Gravitational waveforms from a point particle orbiting a Schwarzschild black hole
Karl Martel
TL;DR
The paper develops a time-domain perturbative framework to compute gravitational waves from a point particle of mass $\mu$ orbiting a Schwarzschild black hole of mass $M$ by solving the inhomogeneous Zerilli-Moncrief and Regge-Wheeler equations with a delta-function source. It emits waveforms and energy/angular momentum fluxes to infinity and through the horizon for circular, eccentric, and parabolic orbits, and demonstrates that horizon absorption is typically a small correction (usually $<1\%$, rising for small periastra). The authors validate the time-domain results against frequency-domain calculations for circular orbits with sub-percent agreement and show the method efficiently handles highly eccentric motion where frequency-domain sums would be costly. The work provides a robust, generalizable approach for modeling gravitational radiation in extreme-mass-ratio encounters, with clear implications for capture-rate estimates and potential extension to rotating black holes.
Abstract
We numerically solve the inhomogeneous Zerilli-Moncrief and Regge-Wheeler equations in the time domain.

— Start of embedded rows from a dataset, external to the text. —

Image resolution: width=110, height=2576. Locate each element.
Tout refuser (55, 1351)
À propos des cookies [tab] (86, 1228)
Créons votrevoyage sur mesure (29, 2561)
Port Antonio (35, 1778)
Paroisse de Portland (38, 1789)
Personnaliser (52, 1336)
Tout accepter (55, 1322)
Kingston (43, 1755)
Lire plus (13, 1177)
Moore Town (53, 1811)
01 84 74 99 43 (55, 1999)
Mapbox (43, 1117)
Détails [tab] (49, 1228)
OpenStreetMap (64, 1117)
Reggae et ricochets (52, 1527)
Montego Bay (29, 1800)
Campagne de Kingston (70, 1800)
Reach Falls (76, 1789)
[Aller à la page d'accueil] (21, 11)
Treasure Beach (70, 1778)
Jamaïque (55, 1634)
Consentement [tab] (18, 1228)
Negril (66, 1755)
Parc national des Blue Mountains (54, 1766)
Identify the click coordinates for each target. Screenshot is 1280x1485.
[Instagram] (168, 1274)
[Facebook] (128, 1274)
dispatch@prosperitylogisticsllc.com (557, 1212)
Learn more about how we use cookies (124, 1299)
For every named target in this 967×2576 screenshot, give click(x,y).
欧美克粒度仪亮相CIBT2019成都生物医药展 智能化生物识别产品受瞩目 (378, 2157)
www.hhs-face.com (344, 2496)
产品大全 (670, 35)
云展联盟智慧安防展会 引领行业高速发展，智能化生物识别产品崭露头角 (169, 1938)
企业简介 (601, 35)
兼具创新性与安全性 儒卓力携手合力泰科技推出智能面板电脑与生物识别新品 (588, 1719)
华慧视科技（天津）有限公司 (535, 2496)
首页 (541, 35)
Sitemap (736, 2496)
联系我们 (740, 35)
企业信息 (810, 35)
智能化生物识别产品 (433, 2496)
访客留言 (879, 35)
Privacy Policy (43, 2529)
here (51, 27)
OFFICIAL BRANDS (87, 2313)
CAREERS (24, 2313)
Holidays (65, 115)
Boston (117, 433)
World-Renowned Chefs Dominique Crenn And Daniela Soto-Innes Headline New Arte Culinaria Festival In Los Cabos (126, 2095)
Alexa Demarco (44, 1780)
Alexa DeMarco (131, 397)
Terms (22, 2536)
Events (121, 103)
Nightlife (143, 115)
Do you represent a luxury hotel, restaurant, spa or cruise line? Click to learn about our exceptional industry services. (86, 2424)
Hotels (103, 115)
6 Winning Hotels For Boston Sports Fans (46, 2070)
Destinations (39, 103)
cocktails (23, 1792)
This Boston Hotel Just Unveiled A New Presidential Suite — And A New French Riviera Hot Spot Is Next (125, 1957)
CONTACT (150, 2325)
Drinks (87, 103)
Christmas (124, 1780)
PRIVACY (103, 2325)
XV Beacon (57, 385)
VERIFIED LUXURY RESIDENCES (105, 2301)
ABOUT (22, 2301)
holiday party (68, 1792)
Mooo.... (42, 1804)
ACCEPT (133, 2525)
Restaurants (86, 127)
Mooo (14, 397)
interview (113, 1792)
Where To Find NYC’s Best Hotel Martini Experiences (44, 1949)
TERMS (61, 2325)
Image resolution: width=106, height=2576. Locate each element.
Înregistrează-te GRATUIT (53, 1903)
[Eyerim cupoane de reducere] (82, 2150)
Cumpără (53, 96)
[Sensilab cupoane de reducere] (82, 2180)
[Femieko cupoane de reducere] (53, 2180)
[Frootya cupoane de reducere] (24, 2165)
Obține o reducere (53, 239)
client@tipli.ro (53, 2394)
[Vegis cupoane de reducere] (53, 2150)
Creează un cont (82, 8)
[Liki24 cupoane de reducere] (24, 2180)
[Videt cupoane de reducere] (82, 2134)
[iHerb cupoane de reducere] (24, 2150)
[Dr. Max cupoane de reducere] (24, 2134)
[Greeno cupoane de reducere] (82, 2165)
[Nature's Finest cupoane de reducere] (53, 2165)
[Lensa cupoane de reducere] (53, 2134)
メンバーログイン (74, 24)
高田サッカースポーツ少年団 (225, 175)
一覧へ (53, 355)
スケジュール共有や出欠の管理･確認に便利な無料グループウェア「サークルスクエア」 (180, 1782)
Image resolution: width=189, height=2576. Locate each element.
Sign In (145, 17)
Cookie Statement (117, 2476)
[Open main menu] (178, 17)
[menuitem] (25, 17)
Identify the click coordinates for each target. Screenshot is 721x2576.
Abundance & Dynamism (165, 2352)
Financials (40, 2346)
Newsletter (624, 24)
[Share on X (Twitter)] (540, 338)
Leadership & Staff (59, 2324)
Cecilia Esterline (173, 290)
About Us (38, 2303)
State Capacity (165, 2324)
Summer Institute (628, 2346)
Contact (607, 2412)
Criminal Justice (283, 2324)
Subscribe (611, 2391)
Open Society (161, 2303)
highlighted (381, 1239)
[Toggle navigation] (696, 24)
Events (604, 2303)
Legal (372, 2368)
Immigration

We obtain the gravitational waveforms produced by a point-particle of mass $μ$ traveling around a Schwarzschild black hole of mass M on arbitrary bound and unbound orbits. Fluxes of energy and angular momentum at infinity and the event horizon are also calculated. Results for circular orbits, selected cases of eccentric orbits, and parabolic orbits are presented. The numerical results from the time-domain code indicate that, for all three types of orbital motion, black hole absorption contributes less than 1% of the total flux, so long as the orbital radius r_p(t) satisfies r_p(t)> 5M at all times.